Позднее в дневнике одного из французских офицеров была найдена запись, очень выразительно характеризующая состояние французов после страшного столкновения с русскими солдатами. Именно они опрокинули стремительные и, может быть, гениальные замыслы Наполеона перед сражением. А странное расположение русских войск да и руководство ими не всегда до сих пор поддаётся пониманию. Автор дневника писал: «Какое грустное зрелище представляло поле битвы! Никакое бедствие, никакое проигранное сражение не сравнятся по ужасам с Бородинским полем. Все потрясены и подавлены». По полю носились обезумевшие от ужаса кони, бродили покалеченные табуны лошадей — французских, русских, итальянских, немецких, польских... Они ходили с распущенными гривами, со смертельно усталыми, порою плачущими глазами... Там не было, в табунах этих, вражды, там все были просто несчастными... Табуны, табуны, табуны...
5
Нет, солнца Аустерлица здесь не получилось.
Перед Наполеоном стояли сбитые с позиций, но насмерть крепкие духом русские солдаты. За ними высились укрепления Горок. В той местности находился штаб Кутузова, его ставка. Та местность была защищена более чем шестьюдесятью пушками, которые только издали понюхали пороха и практически в сражении не участвовали. По правую их руку стояла армия Барклая-де-Толли, составлявшая более половины всей русской армии до сражения. Она приняла действия только при защите Бородина ранним утром и потом помогала здесь и там армии Багратиона, оставшейся к полудню без вождя. Багратиона и громила вся высокообученная яростная армия, талантливейшие и достойно увенчанные славой из рук императора генералы, офицеры и их солдаты, имевшие полные возможности для проявления всех сил, характеров своих и талантов. Они многократно числом превосходили армию потомка древних грузинских князей, но не превосходили её духом.
Да! Солнца Аустерлица здесь не получилось.
Что же это за такое длинное, перекатистое, как ручей по каменистому дну, слово, навсегда в истории русской армии, да и в истории военного искусства вообще, связанное с именем Кутузова, не только Наполеона?
6
Размышляя о том и об этом, я заметил, что давно уже иду вдоль обрывистых берегов Колочи, вдоль которой в тот тяжкий день стояли дивизии и корпуса Барклая-де-Толли.

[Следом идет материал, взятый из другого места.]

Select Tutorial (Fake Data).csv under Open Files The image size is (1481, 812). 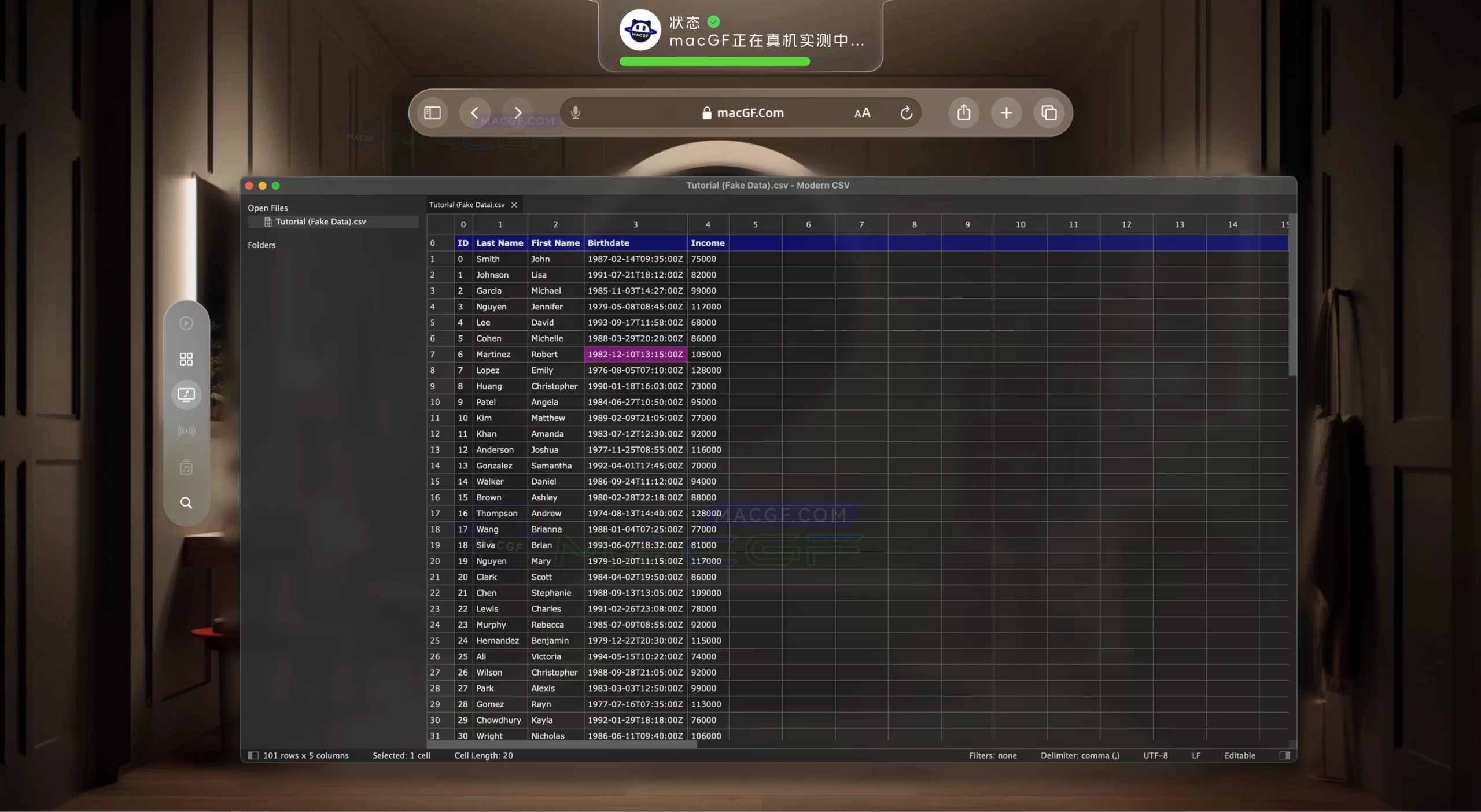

В небе начинало темнеть, и потянуло запахом чистой воды. Запах этот распространялся неспешно, и казалось, пахнет кувшинками, хотя время цветения их миновало. Вечер оставался жарким, как и день. Я свернул в поле и открытыми травами пошёл к батарее, возвращаясь к месту того страшного месива из человеческих тел. Я шёл полями и всхолмками, которыми в то злосчастное время метались обезумевшие табуны лошадей; наездников уже не было, были только их тела, скорченные, распластанные, вытянувшиеся, запрокинутые и какие только ещё.
Ах, милые-милые, такие умные, такие понятливые и такие услужливые, так от нас зависящие, которых в первую же минуту недомогания, оплошности либо осложнения обстоятельств бросают и забывают навсегда. Я как-то видел на ипподроме, споткнулась необычайно лёгкая и такая порывистая кобыла. Она упала, скользя и распластываясь, а потом складываясь на беговой полосе. Её не забыли. К ней подъехала платформа со стойками. И лошадь увезли. И сидевшая со мною рядом пожилая женщина с подернутыми какой-то старческой мутноватостью голубыми глазами вынула из лакированной чёрной сумочки белый душистый платочек и приложила к глазам.
Я был молод и сказал женщине одновременно участливо и снисходительно:
— Что же вы так переживаете, она, быть может, и не выиграла бы заезд.